Looking forward, how will the role of DataOps engineer evolve?
Hilleary: I think where we’re going to see this going is that it’s going to get less technical. Right now, there are some things you can get out of the box, but the data platforms that are coming out now are all pretty recent — within the last couple of years they’ve really started developing it — so those products are still very much in development and being improved. So, what we’ll see is the bar change on how much a DataOps engineer is doing on their own versus how much they’re doing through a tool drop over time. You’ll get people who aren’t as technical who can use a drag-and-drop interface to orchestrate all the tools in a pipeline. It’s starting to be a more visual user interface rather than requiring a lot of knowledge of coding. That’s down the line, though. We’re not there yet.

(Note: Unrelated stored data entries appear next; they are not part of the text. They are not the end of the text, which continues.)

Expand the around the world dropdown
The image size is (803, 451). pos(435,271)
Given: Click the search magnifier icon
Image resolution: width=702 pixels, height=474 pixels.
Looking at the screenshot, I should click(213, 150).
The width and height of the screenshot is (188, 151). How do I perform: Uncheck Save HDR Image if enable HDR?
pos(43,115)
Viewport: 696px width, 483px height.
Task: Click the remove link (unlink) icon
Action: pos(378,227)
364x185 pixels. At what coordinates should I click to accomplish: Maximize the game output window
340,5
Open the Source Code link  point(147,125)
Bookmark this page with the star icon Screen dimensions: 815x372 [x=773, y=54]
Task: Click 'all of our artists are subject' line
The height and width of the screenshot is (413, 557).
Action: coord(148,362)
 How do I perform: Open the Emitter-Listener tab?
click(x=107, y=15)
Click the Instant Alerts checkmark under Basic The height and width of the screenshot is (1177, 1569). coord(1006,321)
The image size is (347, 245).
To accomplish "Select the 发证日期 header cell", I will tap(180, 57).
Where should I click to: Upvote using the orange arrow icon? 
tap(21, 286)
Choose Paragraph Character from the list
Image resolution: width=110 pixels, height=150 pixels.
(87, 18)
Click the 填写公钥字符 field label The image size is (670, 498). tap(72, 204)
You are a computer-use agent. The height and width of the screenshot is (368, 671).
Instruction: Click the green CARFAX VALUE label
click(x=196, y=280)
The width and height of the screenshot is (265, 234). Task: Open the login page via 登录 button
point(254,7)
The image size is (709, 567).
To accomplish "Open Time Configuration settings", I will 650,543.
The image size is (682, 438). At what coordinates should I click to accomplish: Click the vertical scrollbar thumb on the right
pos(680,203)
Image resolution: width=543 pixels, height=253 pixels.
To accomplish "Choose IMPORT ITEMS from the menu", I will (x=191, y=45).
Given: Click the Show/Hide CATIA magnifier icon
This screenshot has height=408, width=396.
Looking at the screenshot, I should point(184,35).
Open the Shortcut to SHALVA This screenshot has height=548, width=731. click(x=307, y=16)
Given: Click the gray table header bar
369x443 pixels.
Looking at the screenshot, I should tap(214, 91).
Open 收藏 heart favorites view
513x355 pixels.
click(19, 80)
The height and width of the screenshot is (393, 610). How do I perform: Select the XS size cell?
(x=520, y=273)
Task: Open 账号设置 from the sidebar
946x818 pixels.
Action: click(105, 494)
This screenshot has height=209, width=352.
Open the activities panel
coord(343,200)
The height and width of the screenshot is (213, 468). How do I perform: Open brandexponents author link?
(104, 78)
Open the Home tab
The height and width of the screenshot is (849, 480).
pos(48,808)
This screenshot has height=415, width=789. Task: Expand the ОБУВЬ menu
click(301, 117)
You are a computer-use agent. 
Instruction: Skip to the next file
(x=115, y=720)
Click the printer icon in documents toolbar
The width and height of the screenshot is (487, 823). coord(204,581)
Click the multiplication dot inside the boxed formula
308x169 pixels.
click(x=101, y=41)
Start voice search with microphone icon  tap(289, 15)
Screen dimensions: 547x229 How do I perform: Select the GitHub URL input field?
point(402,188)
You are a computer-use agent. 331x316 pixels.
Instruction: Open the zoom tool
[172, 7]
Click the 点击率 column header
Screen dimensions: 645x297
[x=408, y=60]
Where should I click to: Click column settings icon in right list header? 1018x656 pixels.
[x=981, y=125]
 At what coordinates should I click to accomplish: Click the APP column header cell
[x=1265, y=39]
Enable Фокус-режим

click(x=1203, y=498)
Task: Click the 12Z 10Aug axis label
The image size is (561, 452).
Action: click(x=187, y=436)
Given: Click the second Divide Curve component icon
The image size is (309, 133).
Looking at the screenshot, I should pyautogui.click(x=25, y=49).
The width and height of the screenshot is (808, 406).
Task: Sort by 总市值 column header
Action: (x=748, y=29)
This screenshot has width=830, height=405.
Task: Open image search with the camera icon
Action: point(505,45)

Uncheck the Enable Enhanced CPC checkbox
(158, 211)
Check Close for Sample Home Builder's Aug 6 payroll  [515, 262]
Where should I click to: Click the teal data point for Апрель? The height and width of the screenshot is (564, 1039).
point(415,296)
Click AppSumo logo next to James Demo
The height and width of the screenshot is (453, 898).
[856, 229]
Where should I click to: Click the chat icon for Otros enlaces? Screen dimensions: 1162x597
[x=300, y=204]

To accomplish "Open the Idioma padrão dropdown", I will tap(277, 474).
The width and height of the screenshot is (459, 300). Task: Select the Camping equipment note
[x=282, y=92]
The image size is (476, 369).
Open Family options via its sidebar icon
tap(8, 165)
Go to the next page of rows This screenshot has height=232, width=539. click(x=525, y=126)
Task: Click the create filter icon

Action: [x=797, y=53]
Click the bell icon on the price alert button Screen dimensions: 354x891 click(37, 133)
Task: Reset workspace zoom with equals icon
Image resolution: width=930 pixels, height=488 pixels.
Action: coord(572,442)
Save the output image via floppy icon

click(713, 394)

How important is DataOps to organizations now and how important will it be in the future?
Hilleary: The only thing I would throw out there about DataOps engineers is I think it’s important to realize why dedicating an entire technical person to this endeavor is worthwhile. It doesn’t have to even be their full-time job. In smaller groups, it can be a part-time position, but it’s important to really lay it out on paper as someone’s responsibility. Someone needs to own the DataOps transformation for it to be successful. A lot of times what we’re seeing in the early stages is that it’s spread across five, six or seven people who do different bits of it, and that can work, but it will only get you so far. At some point, there needs to be more directionality, and that comes with having a dedicated person or group of people — depending on the size of the project — who are thinking about this as a critical element of their job.